### TASK STATEMENT:
Nothing past the line containing "[Sandrine Monllor (Fuchinran)] (20, 2487)" belongs in the output. Copy exactly every line of the data below from the first up to and including it.

[Stored items]

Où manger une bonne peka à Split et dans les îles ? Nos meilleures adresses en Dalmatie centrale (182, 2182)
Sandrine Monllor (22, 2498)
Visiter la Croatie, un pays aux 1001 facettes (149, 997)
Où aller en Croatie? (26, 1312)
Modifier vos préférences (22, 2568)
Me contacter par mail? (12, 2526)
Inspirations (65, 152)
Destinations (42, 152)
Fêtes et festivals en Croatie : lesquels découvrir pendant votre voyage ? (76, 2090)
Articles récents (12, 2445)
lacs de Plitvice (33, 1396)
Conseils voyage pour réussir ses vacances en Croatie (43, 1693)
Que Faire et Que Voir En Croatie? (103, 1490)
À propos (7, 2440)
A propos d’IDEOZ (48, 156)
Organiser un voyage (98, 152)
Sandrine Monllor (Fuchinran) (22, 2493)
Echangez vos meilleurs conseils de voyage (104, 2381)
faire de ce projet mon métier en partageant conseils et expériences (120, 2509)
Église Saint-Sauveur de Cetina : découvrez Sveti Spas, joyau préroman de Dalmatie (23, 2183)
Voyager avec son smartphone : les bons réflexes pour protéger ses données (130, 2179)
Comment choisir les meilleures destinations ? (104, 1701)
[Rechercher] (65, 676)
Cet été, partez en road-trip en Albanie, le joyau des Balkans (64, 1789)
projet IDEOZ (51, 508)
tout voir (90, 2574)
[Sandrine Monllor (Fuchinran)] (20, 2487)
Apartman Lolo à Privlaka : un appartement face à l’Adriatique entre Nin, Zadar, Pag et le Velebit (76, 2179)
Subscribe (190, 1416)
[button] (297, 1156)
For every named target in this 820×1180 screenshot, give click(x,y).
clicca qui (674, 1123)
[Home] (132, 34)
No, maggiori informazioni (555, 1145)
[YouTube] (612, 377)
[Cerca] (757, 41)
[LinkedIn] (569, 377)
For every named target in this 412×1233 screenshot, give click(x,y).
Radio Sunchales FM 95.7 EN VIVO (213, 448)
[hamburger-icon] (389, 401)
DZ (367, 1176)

### ANSWER:
Où manger une bonne peka à Split et dans les îles ? Nos meilleures adresses en Dalmatie centrale (182, 2182)
Sandrine Monllor (22, 2498)
Visiter la Croatie, un pays aux 1001 facettes (149, 997)
Où aller en Croatie? (26, 1312)
Modifier vos préférences (22, 2568)
Me contacter par mail? (12, 2526)
Inspirations (65, 152)
Destinations (42, 152)
Fêtes et festivals en Croatie : lesquels découvrir pendant votre voyage ? (76, 2090)
Articles récents (12, 2445)
lacs de Plitvice (33, 1396)
Conseils voyage pour réussir ses vacances en Croatie (43, 1693)
Que Faire et Que Voir En Croatie? (103, 1490)
À propos (7, 2440)
A propos d’IDEOZ (48, 156)
Organiser un voyage (98, 152)
Sandrine Monllor (Fuchinran) (22, 2493)
Echangez vos meilleurs conseils de voyage (104, 2381)
faire de ce projet mon métier en partageant conseils et expériences (120, 2509)
Église Saint-Sauveur de Cetina : découvrez Sveti Spas, joyau préroman de Dalmatie (23, 2183)
Voyager avec son smartphone : les bons réflexes pour protéger ses données (130, 2179)
Comment choisir les meilleures destinations ? (104, 1701)
[Rechercher] (65, 676)
Cet été, partez en road-trip en Albanie, le joyau des Balkans (64, 1789)
projet IDEOZ (51, 508)
tout voir (90, 2574)
[Sandrine Monllor (Fuchinran)] (20, 2487)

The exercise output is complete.